- **TEXT EXTRACT**
_ _ _

We concentrate on the western part of the Corralero plain, west of the Corralero lagoon, where the topography is relatively low (< 6 m high a.m.s.l.) and could have experienced the effects of the 1787 great tsunami, being located approximately half way of the estimated near-trench earthquake rupture8 (Fig. 1b). Moreover, the western sector of the Corralero plain has not been affected by local agriculture and other human activities, minimizing the effects of anthropogenic disturbance and uncertainties in the search of tsunami deposits and signs of seismic activity.


Historical records of the 1537 and 1787 earthquakes and tsunamis

11 November 1537 earthquake and tsunami

The sixteenth century in Mexico set the fall of the Aztec Empire and of the process of conquest and evangelization by the Spaniards. In this context, the existing documents of the time are of two types: codices with iconographic, and chronic representations, mainly written by friars. The fall of Tenochtitlan occurred in the year 1521, in 1524 the first Franciscan friars arrived in the New Spain (Mexico), followed by the Dominicans in 1526 and the first Augustinians in 153316. Although García Acosta and Suárez Reynoso17 list a series of pre-Hispanic earthquakes, the first ones that occurred in colonial times, prior to the earthquake in question (1537), are the 1523, 1530, 1532, and 1533 events.

Tsunami reports by the beginning of the sixteenth century in Mexico are even scarcer due to the fact that Spanish settlements in the coastal zone did not become consolidated due, among others, to communication problems and weather conditions. The earthquake of 11 November 1537 can be considered the first for which there is a historic record, although doubtful, and of a tsunami. It is also the first recorded, since the arrival of the Spanish, which mentions damage on the coast of the Mexican Pacific, so it could also be considered the first subduction earthquake reported of the colonial era.

_ _ _

- **TASK SET**
[1] Please repeat the earthquake and tsunami text between "We concentrate on" and "of seismic activity.", inclusive, substituting "estuary" for "lagoon".
[2] According to the earthquake and tsunami text, in what year did the first Franciscan friars arrive in New Spain?

- **RECORD EXTRACTS**
_ _ _

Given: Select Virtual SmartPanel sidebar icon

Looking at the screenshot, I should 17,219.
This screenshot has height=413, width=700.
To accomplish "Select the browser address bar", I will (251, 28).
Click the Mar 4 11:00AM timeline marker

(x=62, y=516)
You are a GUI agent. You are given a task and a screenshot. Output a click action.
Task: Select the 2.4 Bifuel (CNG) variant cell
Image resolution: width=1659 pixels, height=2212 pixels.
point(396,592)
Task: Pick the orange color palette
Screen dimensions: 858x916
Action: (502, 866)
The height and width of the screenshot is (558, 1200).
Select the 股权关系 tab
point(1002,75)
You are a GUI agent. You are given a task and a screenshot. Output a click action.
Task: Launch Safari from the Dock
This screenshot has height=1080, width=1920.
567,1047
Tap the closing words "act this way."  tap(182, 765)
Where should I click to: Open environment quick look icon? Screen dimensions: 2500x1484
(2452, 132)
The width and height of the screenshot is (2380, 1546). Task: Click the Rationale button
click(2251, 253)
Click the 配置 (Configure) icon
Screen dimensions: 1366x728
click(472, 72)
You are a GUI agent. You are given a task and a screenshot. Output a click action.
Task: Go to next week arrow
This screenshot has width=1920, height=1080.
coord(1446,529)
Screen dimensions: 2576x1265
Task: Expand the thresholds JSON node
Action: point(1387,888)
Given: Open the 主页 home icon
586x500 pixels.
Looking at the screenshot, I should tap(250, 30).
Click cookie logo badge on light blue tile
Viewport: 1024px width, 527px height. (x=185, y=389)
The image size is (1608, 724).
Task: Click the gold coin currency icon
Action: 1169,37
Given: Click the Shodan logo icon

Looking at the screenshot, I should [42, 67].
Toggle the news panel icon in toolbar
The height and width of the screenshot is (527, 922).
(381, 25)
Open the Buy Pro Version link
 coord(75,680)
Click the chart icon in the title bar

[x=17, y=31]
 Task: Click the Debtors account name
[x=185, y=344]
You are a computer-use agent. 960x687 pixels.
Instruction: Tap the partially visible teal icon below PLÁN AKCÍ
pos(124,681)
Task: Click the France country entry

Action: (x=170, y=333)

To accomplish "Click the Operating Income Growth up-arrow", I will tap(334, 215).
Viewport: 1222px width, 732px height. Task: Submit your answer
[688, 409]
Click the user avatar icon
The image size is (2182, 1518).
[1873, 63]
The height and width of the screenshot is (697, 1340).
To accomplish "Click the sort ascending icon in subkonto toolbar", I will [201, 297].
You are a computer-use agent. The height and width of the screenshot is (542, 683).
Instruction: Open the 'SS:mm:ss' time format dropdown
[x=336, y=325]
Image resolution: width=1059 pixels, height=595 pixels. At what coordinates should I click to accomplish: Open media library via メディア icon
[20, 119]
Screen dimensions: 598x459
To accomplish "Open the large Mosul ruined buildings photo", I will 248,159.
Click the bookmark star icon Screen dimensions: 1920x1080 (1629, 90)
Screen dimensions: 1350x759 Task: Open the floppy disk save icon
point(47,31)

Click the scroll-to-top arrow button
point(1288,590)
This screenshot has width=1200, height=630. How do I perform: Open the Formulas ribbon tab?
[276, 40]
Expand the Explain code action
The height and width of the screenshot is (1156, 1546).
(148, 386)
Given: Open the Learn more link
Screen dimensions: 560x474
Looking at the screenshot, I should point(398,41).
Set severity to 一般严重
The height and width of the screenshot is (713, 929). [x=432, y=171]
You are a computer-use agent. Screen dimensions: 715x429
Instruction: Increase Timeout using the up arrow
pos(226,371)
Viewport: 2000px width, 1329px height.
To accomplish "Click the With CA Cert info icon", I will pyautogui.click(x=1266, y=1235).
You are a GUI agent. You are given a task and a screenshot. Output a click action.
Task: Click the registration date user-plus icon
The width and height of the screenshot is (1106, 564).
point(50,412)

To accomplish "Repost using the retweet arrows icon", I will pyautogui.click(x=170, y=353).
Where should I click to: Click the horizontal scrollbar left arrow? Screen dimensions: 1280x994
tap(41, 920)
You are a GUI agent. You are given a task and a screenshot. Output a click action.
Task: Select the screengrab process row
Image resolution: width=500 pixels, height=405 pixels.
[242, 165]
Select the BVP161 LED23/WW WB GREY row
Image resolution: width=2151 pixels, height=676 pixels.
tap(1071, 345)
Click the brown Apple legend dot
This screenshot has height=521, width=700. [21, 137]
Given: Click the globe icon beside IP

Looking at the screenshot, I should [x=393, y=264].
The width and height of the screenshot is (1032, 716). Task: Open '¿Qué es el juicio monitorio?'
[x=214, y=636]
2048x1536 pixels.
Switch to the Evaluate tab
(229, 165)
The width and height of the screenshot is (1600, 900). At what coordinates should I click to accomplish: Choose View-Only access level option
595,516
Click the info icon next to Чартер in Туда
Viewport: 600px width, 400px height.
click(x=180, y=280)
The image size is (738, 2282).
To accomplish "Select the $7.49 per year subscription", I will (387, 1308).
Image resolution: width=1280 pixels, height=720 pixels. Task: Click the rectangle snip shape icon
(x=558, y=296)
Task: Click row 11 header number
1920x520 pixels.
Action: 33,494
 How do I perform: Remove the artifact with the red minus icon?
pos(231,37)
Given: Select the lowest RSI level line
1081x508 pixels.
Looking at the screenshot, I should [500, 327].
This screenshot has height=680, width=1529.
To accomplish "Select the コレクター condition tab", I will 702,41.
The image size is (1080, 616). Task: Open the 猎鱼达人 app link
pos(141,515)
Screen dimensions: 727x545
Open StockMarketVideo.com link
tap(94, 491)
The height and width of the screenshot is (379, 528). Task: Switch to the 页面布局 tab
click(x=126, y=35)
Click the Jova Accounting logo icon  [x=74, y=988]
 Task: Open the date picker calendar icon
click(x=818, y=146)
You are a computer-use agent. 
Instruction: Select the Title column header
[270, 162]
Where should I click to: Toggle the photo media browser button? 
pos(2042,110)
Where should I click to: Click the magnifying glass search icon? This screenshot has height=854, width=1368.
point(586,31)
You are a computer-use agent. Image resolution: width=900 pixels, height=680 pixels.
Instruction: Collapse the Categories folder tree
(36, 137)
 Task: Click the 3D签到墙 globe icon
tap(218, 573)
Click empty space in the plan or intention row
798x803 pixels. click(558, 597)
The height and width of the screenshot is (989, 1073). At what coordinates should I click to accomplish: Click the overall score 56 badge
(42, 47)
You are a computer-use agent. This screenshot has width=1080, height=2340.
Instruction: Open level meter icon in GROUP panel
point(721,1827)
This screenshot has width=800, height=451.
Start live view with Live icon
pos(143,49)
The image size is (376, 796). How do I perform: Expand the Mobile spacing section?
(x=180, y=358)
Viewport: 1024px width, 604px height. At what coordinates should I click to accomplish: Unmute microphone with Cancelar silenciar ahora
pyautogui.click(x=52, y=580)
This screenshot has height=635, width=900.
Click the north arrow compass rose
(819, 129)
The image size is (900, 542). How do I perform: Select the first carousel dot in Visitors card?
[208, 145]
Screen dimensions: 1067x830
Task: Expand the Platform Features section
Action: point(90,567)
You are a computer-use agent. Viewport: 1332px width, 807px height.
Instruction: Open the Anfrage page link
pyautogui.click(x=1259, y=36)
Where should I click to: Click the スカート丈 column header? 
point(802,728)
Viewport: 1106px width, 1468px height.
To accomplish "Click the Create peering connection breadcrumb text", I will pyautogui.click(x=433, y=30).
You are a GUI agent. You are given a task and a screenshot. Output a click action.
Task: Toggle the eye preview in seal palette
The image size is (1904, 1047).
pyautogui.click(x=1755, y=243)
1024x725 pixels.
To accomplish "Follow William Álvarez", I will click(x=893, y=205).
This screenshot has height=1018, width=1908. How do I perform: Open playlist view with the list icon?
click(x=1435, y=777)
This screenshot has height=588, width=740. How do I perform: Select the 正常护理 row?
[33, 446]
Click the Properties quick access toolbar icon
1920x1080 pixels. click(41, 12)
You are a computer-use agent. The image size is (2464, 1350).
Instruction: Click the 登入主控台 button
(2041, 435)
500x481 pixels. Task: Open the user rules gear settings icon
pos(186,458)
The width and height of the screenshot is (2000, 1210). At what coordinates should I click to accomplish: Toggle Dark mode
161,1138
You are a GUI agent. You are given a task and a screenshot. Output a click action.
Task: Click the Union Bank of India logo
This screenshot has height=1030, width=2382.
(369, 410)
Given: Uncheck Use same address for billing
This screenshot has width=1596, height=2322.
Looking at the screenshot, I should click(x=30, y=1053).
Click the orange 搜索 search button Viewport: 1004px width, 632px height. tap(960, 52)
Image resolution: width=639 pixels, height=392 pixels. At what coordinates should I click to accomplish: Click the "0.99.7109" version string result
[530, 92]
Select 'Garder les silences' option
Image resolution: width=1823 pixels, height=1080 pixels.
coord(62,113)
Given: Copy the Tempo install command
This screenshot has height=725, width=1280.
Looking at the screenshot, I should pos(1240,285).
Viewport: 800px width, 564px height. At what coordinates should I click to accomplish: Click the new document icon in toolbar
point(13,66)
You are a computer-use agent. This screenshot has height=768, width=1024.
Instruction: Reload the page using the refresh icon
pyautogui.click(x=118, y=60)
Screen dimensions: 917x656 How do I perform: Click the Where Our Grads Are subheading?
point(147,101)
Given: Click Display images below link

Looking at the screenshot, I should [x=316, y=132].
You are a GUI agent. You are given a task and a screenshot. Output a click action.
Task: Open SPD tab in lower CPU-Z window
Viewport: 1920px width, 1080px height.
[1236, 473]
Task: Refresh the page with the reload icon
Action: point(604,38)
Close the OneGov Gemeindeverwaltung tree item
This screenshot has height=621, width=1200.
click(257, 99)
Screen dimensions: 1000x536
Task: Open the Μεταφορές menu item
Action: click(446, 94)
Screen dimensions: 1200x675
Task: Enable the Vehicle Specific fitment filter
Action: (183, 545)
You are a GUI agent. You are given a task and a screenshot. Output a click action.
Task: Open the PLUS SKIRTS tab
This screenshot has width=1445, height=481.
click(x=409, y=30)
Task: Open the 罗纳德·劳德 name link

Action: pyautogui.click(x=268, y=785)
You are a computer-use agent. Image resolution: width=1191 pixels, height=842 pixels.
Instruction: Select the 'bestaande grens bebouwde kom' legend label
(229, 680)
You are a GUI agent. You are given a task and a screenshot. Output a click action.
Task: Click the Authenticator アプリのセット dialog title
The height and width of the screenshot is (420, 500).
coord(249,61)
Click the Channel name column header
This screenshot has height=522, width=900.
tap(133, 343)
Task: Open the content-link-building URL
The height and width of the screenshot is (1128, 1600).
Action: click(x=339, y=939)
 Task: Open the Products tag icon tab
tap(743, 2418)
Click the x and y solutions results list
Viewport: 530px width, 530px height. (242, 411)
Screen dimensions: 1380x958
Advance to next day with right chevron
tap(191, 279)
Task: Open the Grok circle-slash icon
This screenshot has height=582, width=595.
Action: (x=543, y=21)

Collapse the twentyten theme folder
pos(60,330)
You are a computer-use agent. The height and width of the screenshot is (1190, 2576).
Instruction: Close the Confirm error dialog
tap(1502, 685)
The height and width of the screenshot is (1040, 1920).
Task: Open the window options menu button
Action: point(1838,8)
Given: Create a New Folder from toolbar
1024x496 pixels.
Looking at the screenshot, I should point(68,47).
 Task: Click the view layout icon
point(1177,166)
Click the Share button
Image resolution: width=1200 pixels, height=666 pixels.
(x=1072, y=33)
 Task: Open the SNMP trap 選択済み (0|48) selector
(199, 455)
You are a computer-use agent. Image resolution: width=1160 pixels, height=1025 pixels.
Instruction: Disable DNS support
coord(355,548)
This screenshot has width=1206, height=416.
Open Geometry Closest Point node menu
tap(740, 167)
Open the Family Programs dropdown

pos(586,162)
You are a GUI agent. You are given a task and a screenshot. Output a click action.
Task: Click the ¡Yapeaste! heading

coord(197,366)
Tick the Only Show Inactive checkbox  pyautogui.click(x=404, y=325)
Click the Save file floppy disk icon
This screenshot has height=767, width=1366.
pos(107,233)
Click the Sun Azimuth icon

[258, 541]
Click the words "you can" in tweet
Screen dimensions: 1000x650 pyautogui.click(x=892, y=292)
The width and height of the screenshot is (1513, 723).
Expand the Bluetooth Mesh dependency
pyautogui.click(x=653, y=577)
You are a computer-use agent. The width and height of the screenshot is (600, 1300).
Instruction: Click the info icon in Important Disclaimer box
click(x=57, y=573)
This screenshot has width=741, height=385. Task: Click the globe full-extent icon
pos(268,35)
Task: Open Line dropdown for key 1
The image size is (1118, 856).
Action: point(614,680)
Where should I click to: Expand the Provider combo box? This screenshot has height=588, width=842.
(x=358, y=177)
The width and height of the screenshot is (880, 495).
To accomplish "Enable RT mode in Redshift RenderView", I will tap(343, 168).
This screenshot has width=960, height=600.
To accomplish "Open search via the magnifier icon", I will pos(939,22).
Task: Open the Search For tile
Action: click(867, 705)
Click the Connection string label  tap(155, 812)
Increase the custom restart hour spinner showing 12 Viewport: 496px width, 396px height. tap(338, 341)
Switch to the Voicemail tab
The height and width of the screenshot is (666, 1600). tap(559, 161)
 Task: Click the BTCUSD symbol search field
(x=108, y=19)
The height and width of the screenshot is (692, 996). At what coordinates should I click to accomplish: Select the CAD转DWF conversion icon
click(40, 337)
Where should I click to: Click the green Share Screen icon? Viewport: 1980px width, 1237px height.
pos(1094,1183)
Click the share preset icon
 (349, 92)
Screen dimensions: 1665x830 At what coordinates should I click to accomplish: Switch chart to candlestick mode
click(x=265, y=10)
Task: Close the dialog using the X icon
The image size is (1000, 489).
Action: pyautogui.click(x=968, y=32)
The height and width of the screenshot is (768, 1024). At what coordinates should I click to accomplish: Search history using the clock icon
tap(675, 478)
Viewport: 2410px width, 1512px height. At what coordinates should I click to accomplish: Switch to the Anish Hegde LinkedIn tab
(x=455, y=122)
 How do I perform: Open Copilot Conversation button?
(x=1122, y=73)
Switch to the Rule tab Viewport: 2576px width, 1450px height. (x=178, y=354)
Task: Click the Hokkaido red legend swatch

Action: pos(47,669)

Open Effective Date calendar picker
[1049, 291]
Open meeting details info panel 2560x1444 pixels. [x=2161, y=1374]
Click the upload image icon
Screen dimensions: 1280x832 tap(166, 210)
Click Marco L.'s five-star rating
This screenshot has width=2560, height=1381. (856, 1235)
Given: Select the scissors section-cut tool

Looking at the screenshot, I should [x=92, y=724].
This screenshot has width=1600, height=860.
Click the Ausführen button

_ _ _

- **EXPECTED RESULTS**
[1]
We concentrate on the western part of the Corralero plain, west of the Corralero estuary, where the topography is relatively low (< 6 m high a.m.s.l.) and could have experienced the effects of the 1787 great tsunami, being located approximately half way of the estimated near-trench earthquake rupture8 (Fig. 1b). Moreover, the western sector of the Corralero plain has not been affected by local agriculture and other human activities, minimizing the effects of anthropogenic disturbance and uncertainties in the search of tsunami deposits and signs of seismic activity.

[2] 1524